EXCERPT TO READ.

India Pivots Trade Policy to Customs Unions Over Bilateral FTAs in Africa
Why it matters
New Delhi is moving away from the complex process of negotiating individual Free Trade Agreements (FTAs) with African nations. Instead, the government is prioritizing institutional ties with existing regional economic communities and customs unions. This approach recognizes the growing integration of African markets and the potential to secure regional trade advantages in one sweep.
India remains a top-tier investor on the continent, with $80 billion committed primarily to energy, mining, and healthcare. By partnering with blocs like the Southern African Customs Union (SACU), India expects to better navigate the common external tariffs that define these markets, moving beyond the limitations of its traditional Duty-Free Tariff Preference scheme.
- Cumulative Investment: $80 billion.
- Strategy Shift: Preferring regional customs unions over individual bilateral trade pacts.
- Key Sectors: Energy, Mining, and Pharmaceuticals.

SUPPLIED MATERIAL.

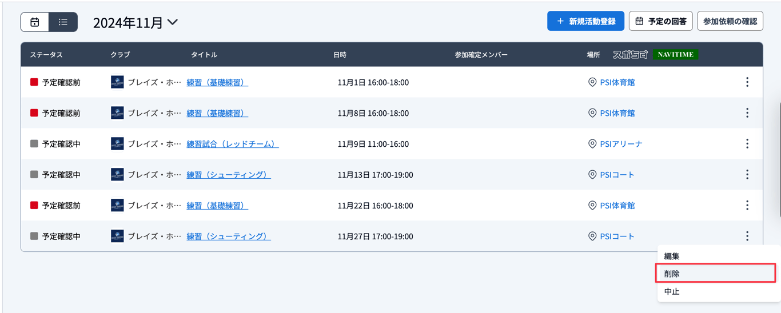Click 参加依頼の確認 button

(730, 21)
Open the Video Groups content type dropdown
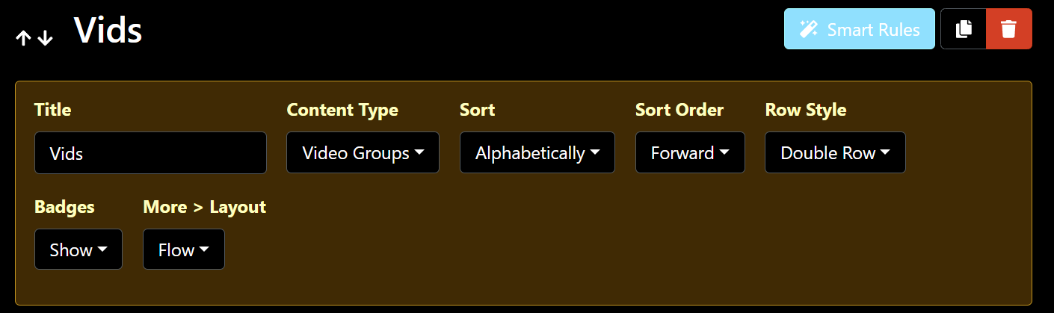 [x=363, y=153]
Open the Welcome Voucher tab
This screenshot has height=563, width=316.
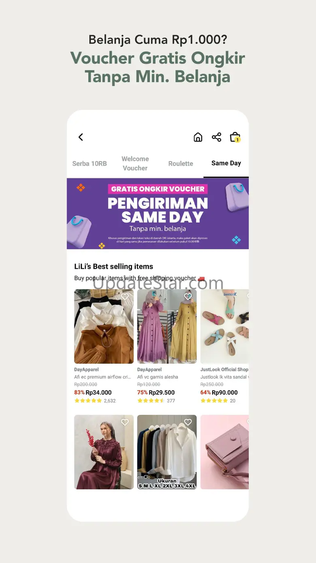135,164
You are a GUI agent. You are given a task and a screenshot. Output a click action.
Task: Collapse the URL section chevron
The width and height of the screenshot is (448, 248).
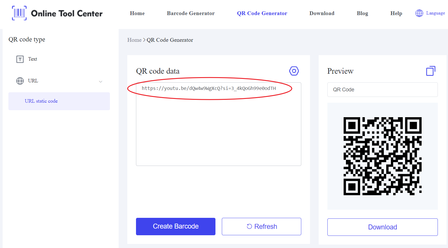coord(101,82)
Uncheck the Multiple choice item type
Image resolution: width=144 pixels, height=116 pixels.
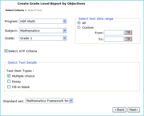click(x=9, y=76)
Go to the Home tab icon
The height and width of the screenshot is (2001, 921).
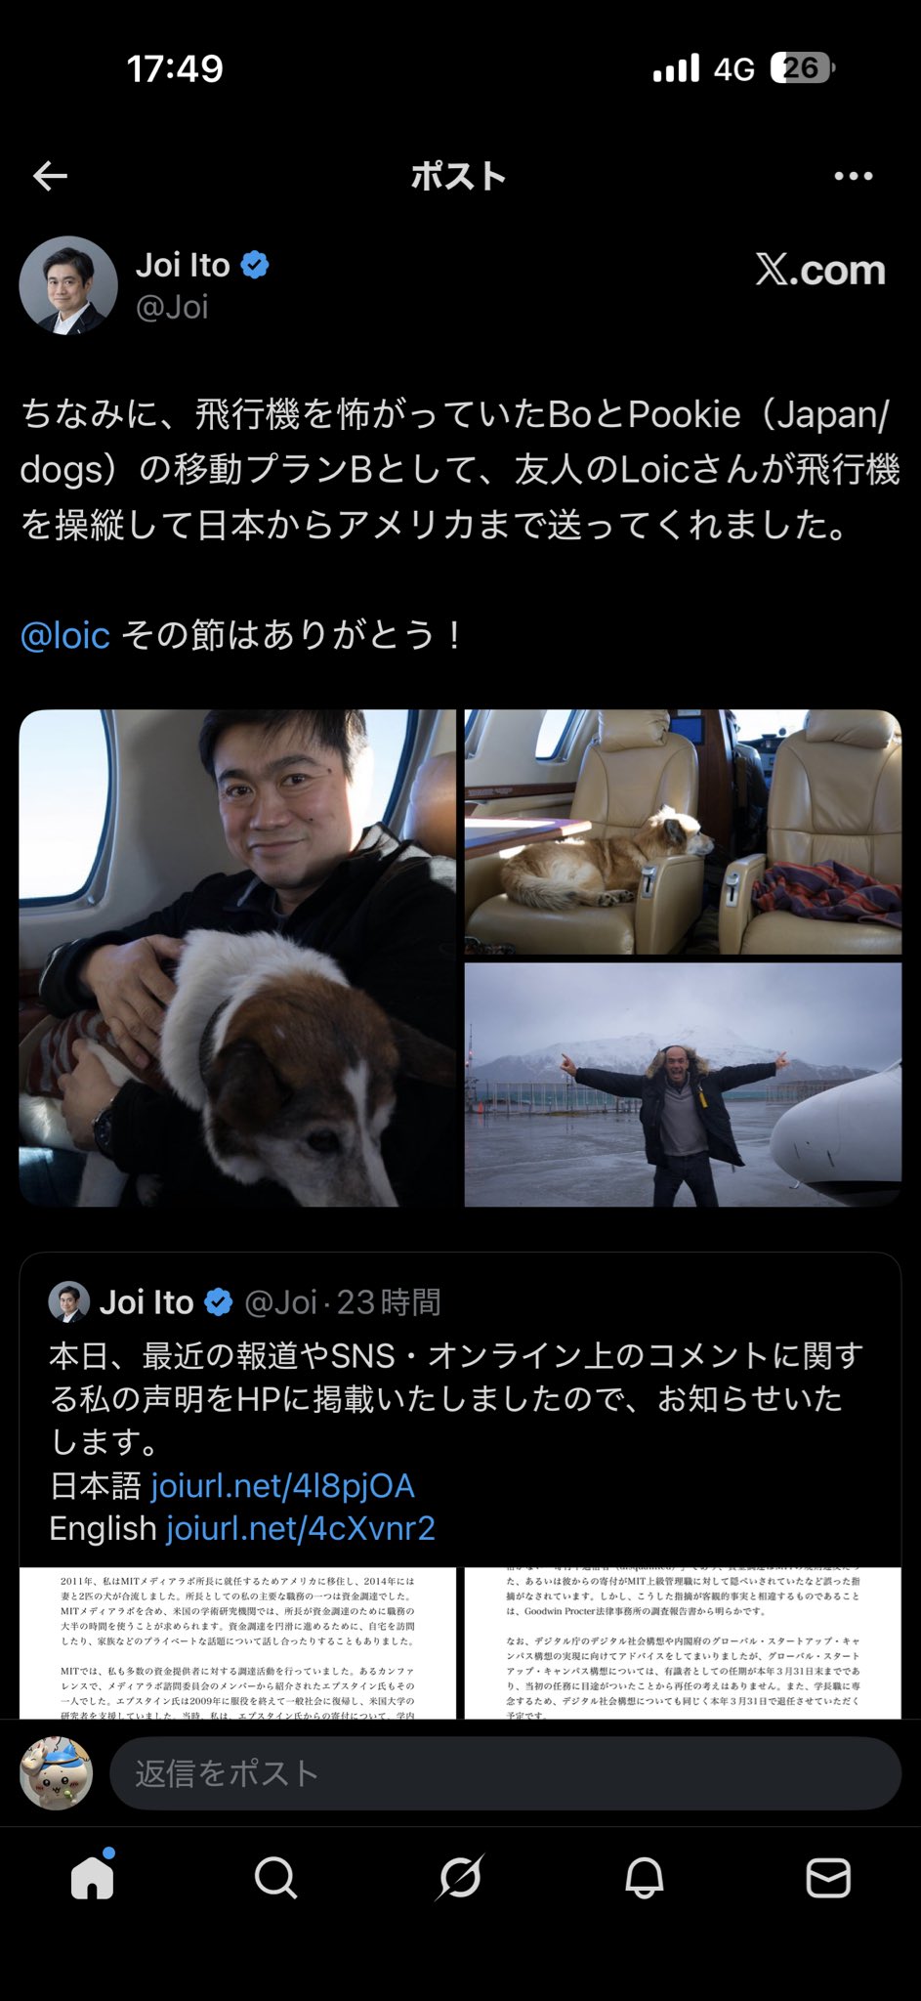pyautogui.click(x=93, y=1877)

ACTIVITY LIST.
1 – Say whether each statement below agrees with the article on India's trade policy in Africa. Answer yes or no for each, and quote the words from the article that decide it.
(a) Most of India's $80 billion commitment in Africa has gone to energy, mining, and healthcare.
(b) India is putting more effort into negotiating separate free trade agreements with individual African nations.
(c) India plans to keep its traditional Duty-Free Tariff Preference scheme as its main trade tool in Africa.
2 – Carry the article on India's trade shift in Africa forward from the end of its bullet list.

ANSWERS IN ORDER.
1 –
(a) Yes: "with $80 billion committed primarily to energy, mining, and healthcare."
(b) No: "New Delhi is moving away from the complex process of negotiating individual Free Trade Agreements (FTAs) with African nations."
(c) No: "moving beyond the limitations of its traditional Duty-Free Tariff Preference scheme."

2 –
- Policy Alignment: Adapting to the operationalization of the African Continental Free Trade Area (AfCFTA).
Glossary
Customs Union: A trade bloc where member states eliminate internal tariffs and adopt a common external tariff for third-party imports.
Free Trade Agreement (FTA): A formal treaty between two or more countries to lower or eliminate trade barriers like quotas and tariffs.
NaukriSync Exam Angle
International Relations. Key data points: India’s total African investment stands at $80 billion. The strategic pivot toward customs unions reflects a broader shift in economic diplomacy. Expect MCQs focusing on India’s move toward regional bloc integration in Africa or questions regarding the specific investment volume.